Some friends you go out for drinks with. Some friends you meet for coffee. Other friends say, "Let's butcher a goat." And you say, "Of course." And in the future, I’ll know to ask, “Should I bring the hacksaw?”
I’m a food lover but by no means a stunt eater.
My husband, Willy, is braver but has been brought down by many a global streetcart. My only line-item rejection is organ meat. I didn’t know I would need another line to reject tartar raw.
|Willy and Goat.|
Our goat—the night’s centerpiece, party favor, ice-breaker—was one of three slaughtered the week before by our hosts, Pete and Heather, and hung for a week in an undisclosed location nearby. While we hadn’t made the guest list for the slaughter, their colorful account—including the bolt gun, the variations on throat-slitting, the carcass inflation, and the hide-stripping—made us feel like we had.

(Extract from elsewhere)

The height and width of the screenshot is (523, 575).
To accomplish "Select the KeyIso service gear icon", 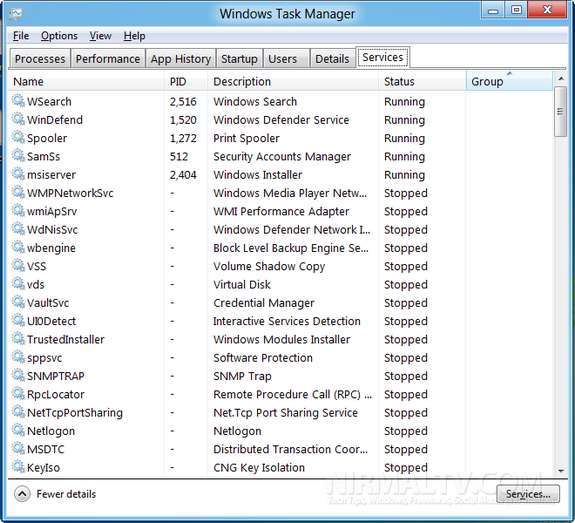I will point(18,467).
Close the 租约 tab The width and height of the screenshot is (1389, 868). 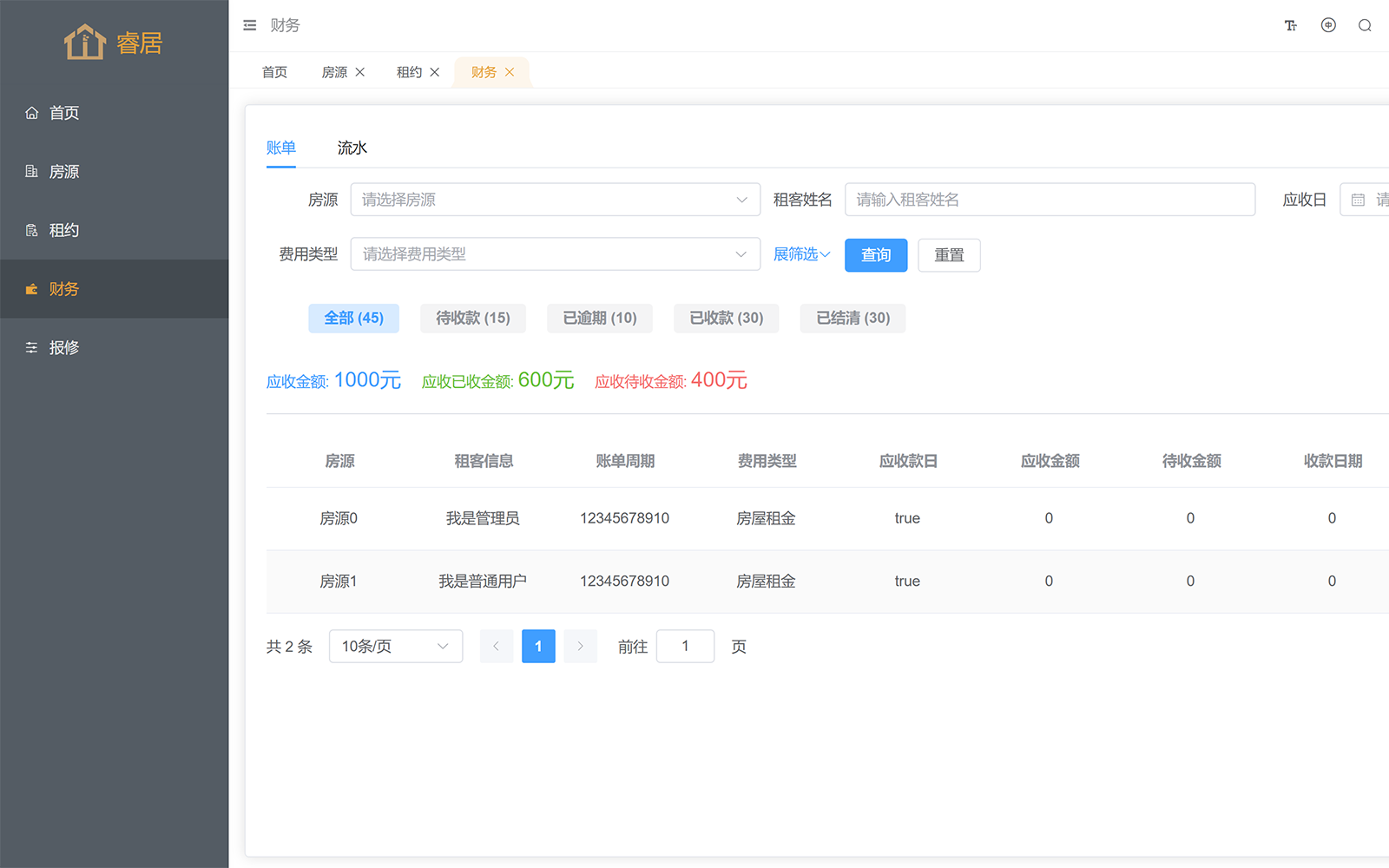435,72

There is, apparently, more than one way to skin a goat.
|Adam and his tools.|
While Adam reduces Goat 1 from a Golden Retriever–sized, stiff-legged (and surprisingly dry) body to a couple of coolers of good cuts, a bowl of stock bones, and a scant amount of waste, Chef (and ice cream savant) Billy Barlow works in the kitchen behind him transforming Goats 2 and 3 into a series of delicious “goat-themed” appetizers and dinner courses—and even dessert, a culinary challenge of barnyard proportions.
As the first appetizer touched down on the edge of the counter with the adjacent goat still looking very much like a complete animal minus a head, feet and skin, I face my first-ever taste of goat.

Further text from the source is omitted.